- _HOW TO COMPLETE THIS TASK_: When a line in the listing contains the string "field", pick it out and copy it.

- _SUPPLIED MATERIAL_:
Content starts
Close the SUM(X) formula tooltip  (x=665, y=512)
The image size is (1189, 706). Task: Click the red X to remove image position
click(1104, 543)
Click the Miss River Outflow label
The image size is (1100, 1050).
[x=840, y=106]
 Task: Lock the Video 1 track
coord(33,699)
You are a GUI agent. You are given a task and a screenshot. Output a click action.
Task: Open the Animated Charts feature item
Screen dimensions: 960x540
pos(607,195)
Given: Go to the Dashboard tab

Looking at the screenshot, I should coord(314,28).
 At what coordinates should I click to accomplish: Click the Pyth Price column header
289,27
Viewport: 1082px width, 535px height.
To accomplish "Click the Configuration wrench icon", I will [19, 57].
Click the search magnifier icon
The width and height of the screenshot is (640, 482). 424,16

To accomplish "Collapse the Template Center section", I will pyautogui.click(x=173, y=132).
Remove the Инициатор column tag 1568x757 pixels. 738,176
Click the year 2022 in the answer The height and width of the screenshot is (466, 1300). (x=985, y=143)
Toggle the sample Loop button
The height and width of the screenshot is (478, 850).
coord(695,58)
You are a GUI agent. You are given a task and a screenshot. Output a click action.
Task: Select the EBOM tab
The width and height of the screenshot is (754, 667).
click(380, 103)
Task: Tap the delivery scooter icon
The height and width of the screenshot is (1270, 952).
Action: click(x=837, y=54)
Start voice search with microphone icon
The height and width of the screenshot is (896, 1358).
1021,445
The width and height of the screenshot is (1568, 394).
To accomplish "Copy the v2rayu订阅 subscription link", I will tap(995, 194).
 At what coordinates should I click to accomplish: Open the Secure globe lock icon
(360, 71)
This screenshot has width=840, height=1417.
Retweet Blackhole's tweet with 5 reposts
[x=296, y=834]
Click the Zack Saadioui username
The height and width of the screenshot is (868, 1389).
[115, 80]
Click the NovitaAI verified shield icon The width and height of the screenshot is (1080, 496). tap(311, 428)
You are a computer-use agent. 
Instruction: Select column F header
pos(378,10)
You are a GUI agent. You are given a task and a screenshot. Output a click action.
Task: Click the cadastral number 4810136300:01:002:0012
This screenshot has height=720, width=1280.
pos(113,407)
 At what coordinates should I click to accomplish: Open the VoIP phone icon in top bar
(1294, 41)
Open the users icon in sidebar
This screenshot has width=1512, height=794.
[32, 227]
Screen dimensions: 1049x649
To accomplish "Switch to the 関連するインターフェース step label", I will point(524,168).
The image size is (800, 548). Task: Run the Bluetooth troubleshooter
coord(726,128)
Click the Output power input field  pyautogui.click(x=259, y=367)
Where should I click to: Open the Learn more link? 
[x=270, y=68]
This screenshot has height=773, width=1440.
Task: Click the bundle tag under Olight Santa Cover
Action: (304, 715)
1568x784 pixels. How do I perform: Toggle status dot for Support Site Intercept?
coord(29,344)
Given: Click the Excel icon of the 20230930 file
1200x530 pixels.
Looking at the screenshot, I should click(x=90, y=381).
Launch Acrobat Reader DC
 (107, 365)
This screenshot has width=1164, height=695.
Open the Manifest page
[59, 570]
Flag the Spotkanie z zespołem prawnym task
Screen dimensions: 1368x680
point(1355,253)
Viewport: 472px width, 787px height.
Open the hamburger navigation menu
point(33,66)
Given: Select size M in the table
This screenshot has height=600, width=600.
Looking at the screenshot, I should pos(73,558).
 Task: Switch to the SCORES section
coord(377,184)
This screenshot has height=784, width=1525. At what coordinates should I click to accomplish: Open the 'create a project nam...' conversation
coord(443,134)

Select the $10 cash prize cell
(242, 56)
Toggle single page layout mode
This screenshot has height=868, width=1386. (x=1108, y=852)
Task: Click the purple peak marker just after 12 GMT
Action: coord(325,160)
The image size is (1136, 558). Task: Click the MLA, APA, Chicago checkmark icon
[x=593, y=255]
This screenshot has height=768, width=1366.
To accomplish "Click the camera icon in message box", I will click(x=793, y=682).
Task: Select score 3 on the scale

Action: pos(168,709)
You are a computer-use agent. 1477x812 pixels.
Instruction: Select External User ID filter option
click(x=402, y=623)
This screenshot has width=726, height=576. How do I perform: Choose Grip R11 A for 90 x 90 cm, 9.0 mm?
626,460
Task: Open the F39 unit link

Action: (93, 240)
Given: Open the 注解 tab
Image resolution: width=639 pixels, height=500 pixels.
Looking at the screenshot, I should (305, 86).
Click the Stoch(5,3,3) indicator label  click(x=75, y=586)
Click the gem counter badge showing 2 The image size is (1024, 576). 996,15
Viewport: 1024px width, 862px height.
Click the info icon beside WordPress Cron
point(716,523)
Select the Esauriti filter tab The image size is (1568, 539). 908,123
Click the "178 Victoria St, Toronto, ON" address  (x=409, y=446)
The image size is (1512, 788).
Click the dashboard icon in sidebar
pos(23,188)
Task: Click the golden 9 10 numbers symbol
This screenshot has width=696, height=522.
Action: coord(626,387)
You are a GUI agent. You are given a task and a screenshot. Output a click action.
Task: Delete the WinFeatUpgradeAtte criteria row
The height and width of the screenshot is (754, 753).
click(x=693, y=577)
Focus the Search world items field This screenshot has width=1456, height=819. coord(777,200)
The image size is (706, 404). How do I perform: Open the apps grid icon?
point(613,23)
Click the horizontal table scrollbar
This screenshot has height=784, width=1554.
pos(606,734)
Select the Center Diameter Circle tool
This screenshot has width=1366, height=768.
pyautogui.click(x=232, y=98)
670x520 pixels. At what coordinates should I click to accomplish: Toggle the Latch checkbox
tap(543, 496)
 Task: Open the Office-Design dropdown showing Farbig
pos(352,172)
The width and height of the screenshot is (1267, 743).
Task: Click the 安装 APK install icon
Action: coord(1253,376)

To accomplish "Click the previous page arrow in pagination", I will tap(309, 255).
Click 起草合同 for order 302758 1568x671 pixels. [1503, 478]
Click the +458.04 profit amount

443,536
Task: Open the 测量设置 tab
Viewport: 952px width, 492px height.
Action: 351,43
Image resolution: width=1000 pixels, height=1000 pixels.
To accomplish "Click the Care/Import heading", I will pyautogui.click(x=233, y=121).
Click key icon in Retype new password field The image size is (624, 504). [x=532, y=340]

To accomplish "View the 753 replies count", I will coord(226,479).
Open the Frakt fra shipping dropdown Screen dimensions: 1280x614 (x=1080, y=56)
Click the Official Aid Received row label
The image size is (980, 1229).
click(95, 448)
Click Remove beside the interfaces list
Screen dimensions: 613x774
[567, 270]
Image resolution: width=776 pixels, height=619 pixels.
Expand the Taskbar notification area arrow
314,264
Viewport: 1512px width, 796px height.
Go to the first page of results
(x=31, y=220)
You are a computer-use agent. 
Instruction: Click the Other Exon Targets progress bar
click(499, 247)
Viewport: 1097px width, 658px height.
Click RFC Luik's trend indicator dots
Content ends
- _COMPLETED TASK_:
Click the Output power input field  pyautogui.click(x=259, y=367)
Focus the Search world items field This screenshot has width=1456, height=819. coord(777,200)
Click key icon in Retype new password field The image size is (624, 504). [x=532, y=340]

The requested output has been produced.